Given information:
>> start

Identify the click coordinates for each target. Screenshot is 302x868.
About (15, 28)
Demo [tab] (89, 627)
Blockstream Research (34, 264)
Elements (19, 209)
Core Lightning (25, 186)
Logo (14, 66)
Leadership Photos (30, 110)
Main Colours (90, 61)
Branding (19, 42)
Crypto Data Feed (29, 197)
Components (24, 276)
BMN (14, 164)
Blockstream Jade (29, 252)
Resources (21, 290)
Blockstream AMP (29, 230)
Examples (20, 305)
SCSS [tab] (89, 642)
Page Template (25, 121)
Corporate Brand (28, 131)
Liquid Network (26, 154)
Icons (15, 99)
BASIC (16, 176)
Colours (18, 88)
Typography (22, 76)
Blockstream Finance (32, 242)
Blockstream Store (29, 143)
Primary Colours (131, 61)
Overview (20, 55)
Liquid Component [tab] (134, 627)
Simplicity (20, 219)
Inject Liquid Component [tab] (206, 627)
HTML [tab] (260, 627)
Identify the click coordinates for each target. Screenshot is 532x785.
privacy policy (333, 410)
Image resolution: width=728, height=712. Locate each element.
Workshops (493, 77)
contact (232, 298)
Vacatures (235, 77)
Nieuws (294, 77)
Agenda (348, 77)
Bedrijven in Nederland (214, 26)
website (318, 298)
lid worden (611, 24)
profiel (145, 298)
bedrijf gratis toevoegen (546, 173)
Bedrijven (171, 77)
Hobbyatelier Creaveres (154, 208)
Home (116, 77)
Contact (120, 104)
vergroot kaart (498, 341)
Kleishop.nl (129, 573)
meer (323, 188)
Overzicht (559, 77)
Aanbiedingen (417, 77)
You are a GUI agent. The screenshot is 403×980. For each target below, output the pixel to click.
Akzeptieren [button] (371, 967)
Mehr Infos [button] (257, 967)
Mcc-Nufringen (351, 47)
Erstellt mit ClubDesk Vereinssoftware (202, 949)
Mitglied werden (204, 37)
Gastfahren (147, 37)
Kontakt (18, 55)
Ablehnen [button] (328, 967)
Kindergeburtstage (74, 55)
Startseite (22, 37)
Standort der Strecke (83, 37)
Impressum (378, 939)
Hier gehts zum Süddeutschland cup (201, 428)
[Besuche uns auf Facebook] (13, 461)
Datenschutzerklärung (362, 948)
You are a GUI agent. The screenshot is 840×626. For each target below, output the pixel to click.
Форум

>> end

Short task: Present all the rows above as a Markdown table with two columns, No. and Line, giving each line its own number and leaving out any blank lines.

Correct result:
| No. | Line |
|---|---|
| 1 | Identify the click coordinates for each target. Screenshot is 302x868. |
| 2 | About (15, 28) |
| 3 | Demo [tab] (89, 627) |
| 4 | Blockstream Research (34, 264) |
| 5 | Elements (19, 209) |
| 6 | Core Lightning (25, 186) |
| 7 | Logo (14, 66) |
| 8 | Leadership Photos (30, 110) |
| 9 | Main Colours (90, 61) |
| 10 | Branding (19, 42) |
| 11 | Crypto Data Feed (29, 197) |
| 12 | Components (24, 276) |
| 13 | BMN (14, 164) |
| 14 | Blockstream Jade (29, 252) |
| 15 | Resources (21, 290) |
| 16 | Blockstream AMP (29, 230) |
| 17 | Examples (20, 305) |
| 18 | SCSS [tab] (89, 642) |
| 19 | Page Template (25, 121) |
| 20 | Corporate Brand (28, 131) |
| 21 | Liquid Network (26, 154) |
| 22 | Icons (15, 99) |
| 23 | BASIC (16, 176) |
| 24 | Colours (18, 88) |
| 25 | Typography (22, 76) |
| 26 | Blockstream Finance (32, 242) |
| 27 | Blockstream Store (29, 143) |
| 28 | Primary Colours (131, 61) |
| 29 | Overview (20, 55) |
| 30 | Liquid Component [tab] (134, 627) |
| 31 | Simplicity (20, 219) |
| 32 | Inject Liquid Component [tab] (206, 627) |
| 33 | HTML [tab] (260, 627) |
| 34 | Identify the click coordinates for each target. Screenshot is 532x785. |
| 35 | privacy policy (333, 410) |
| 36 | Image resolution: width=728, height=712. Locate each element. |
| 37 | Workshops (493, 77) |
| 38 | contact (232, 298) |
| 39 | Vacatures (235, 77) |
| 40 | Nieuws (294, 77) |
| 41 | Agenda (348, 77) |
| 42 | Bedrijven in Nederland (214, 26) |
| 43 | website (318, 298) |
| 44 | lid worden (611, 24) |
| 45 | profiel (145, 298) |
| 46 | bedrijf gratis toevoegen (546, 173) |
| 47 | Bedrijven (171, 77) |
| 48 | Hobbyatelier Creaveres (154, 208) |
| 49 | Home (116, 77) |
| 50 | Contact (120, 104) |
| 51 | vergroot kaart (498, 341) |
| 52 | Kleishop.nl (129, 573) |
| 53 | meer (323, 188) |
| 54 | Overzicht (559, 77) |
| 55 | Aanbiedingen (417, 77) |
| 56 | You are a GUI agent. The screenshot is 403×980. For each target below, output the pixel to click. |
| 57 | Akzeptieren [button] (371, 967) |
| 58 | Mehr Infos [button] (257, 967) |
| 59 | Mcc-Nufringen (351, 47) |
| 60 | Erstellt mit ClubDesk Vereinssoftware (202, 949) |
| 61 | Mitglied werden (204, 37) |
| 62 | Gastfahren (147, 37) |
| 63 | Kontakt (18, 55) |
| 64 | Ablehnen [button] (328, 967) |
| 65 | Kindergeburtstage (74, 55) |
| 66 | Startseite (22, 37) |
| 67 | Standort der Strecke (83, 37) |
| 68 | Impressum (378, 939) |
| 69 | Hier gehts zum Süddeutschland cup (201, 428) |
| 70 | [Besuche uns auf Facebook] (13, 461) |
| 71 | Datenschutzerklärung (362, 948) |
| 72 | You are a GUI agent. The screenshot is 840×626. For each target below, output the pixel to click. |
| 73 | Форум |